Panic. A lost kind of panic.

That was what she saw in Danny’s brown eyes. His hand fisted on the back of her sparkly, strappy top even as she came to the realization that something was seriously wrong. He was almost twice her size, as sleekly muscled as a hunting cat, and he was clinging to her.

“Catie, I don’t…” His words faded off into confusion, but she’d caught a whiff of his breath when he’d come close to her face and there hadn’t been even a hint of alcohol in it. He smelled only of plain soap and that fresh aftershave he preferred, his hair still damp from the shower he must’ve taken after the game tonight.

Rage boiled through her. “Danny, did someone roofie you?”

The panic in his eyes was increasing by the second, but it would be invisible to anyone who didn’t know him. Though he was somehow managing to keep it together, she could tell he was losing physical coordination from the way he was leaning more heavily on her.

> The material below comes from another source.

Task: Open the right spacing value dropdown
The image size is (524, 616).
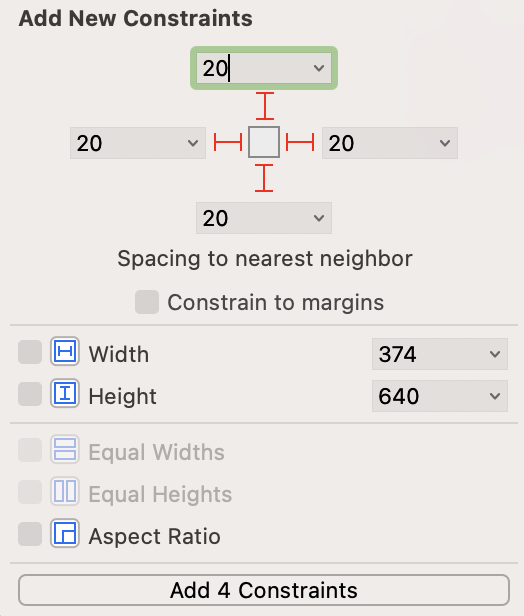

She could also tell that he was fighting it—Danny knew she couldn’t deal with his weight, that it’d take her to the floor. However much they annoyed each other, she’d never worried for her physical safety around him.

He was in serious trouble.

She had to get him out of here, and in a way that didn’t set the media on him. If she didn’t, they’d plaster his face all over the papers and magazines, make him the next “bad boy of sport.” It’d savage his aspirations. More, it’d hurt his family—and Danny loved his aiga. So did Catie.

But she wasn’t going to be able to pull this off on her own.

“Hold on,” she said against his ear, then looked around.

If only Jake had come out with them, but Danny’s brother had flown home straight after tonight’s midweek charity match, and Veni was out of sight beyond the dance floor. That was when she saw Viliame “Vili” Serevi.

While Vili now played for the Harriers’ archrival, the Southern Blizzard, he, Jake, and Danny remained tight—she knew it was at Danny’s place that Vili had crashed when he flew up to Auckland for a wedding. And, regional rivalries aside, all three played together on the national team. The Fijian-Kiwi winger also hated the gossip media and would never betray one of his friends to them.